In his Executive Decision segment of "Mad Money" Tuesday, host Jim Cramer spoke with Scott Wine, CEO of CNH Industrial NV (CNHI) , a machinery maker that this week announced the planned acquisition of Raven Industries (RAVN) for $2.1 billion.
Wine said in today's market farmers need productivity, and precision farming with high-tech equipment is how to get that done. That's why CNH, along with Raven, will be able to offer farmers a full assortment of precision equipment, including autonomous vehicles.
Wine also commented on CNH's partnership with the troubled Nikola Corp. (NKLA) . He said while there's no denying the company's past troubles, the CNH partnership is a good one and Nikola is helping to advance their technology.

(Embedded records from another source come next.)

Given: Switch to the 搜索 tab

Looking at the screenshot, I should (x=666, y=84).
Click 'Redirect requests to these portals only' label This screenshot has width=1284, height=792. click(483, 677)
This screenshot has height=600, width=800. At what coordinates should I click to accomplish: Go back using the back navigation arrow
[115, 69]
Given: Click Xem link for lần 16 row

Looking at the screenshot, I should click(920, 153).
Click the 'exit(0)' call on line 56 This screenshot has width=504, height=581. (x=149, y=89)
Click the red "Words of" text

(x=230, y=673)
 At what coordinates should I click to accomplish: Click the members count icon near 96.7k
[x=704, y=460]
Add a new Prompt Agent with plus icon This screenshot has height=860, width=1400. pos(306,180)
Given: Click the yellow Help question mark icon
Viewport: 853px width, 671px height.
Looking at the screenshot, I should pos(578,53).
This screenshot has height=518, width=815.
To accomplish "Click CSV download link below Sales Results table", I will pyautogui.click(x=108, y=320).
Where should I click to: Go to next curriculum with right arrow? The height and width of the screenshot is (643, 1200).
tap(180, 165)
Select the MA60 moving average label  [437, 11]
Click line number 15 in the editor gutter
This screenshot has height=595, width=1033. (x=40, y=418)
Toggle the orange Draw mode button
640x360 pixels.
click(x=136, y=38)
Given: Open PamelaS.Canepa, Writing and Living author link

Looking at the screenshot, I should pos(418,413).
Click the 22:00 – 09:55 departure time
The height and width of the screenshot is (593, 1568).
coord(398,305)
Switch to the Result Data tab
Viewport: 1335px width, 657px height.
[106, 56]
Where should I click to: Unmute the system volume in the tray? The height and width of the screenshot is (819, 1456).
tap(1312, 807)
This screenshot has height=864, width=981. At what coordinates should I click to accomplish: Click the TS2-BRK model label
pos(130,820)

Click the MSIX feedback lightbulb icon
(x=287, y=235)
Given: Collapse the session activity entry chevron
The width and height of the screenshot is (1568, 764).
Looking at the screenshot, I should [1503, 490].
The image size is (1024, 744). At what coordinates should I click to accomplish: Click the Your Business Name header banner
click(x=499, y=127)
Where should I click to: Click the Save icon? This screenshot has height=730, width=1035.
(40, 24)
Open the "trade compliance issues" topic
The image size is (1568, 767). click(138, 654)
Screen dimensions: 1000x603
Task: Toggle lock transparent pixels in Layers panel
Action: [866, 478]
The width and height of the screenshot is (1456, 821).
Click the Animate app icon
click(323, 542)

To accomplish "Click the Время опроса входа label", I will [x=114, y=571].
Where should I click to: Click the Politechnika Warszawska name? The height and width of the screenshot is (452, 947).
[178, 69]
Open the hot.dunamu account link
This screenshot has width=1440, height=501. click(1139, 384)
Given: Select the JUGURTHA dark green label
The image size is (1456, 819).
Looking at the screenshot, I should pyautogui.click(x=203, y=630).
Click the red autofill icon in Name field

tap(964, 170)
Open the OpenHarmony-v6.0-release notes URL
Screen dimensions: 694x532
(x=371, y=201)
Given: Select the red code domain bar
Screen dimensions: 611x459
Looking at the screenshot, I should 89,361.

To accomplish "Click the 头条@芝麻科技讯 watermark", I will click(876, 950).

CNH is also in the process of separating its on-highway and off-highway products to better allow each business to follow its own trajectory, Wine said.
Let's check out the charts and indicators.
In this daily bar chart of CNHI, below, we can see that prices have more than doubled in the past 12 months. Prices are testing the rising 50-day moving average line. The slope of the slower-to-react 200-day moving average is positive and intersects around $13. The trading volume has been increasing since September and that is a positive sign for old chart readers like myself. The On-Balance-Volume (OBV) line shows a rise the past year to confirm and support the price advance. The trend-following Moving Average Convergence Divergence (MACD) oscillator has been weakening since January and is pointed down toward the zero line and a potential outright sell signal.
In this weekly Japanese candlestick chart of CNHI, below, we can see a bearish engulfing pattern at the beginning of June to mark a top reversal. A long red candle confirms the pattern. Prices could trade sideways or lower from here. The slope of the 40-week moving average is positive and the line intersects around $13.50 or so. The weekly OBV line stalled in May. The MACD oscillator has crossed to the downside for a take profit sell signal.
In this daily Point and Figure chart of CNHI, below, we can see a potential price target in the $41 area.
In this long-term bar chart of CNHI, below, we can see that prices are coming out of a lengthy base pattern. The height of the base projects to the $35-$40 area.
Bottom line strategy: If you look at a long-term chart of CNHI (above) you can see that it is just about ready to make a breakout from a 20-year base. A strong weekly close above the highs of 2008 should not be ignored, but until that happens traders are likely to endure a period of sideways price action. Prepare to become a buyer.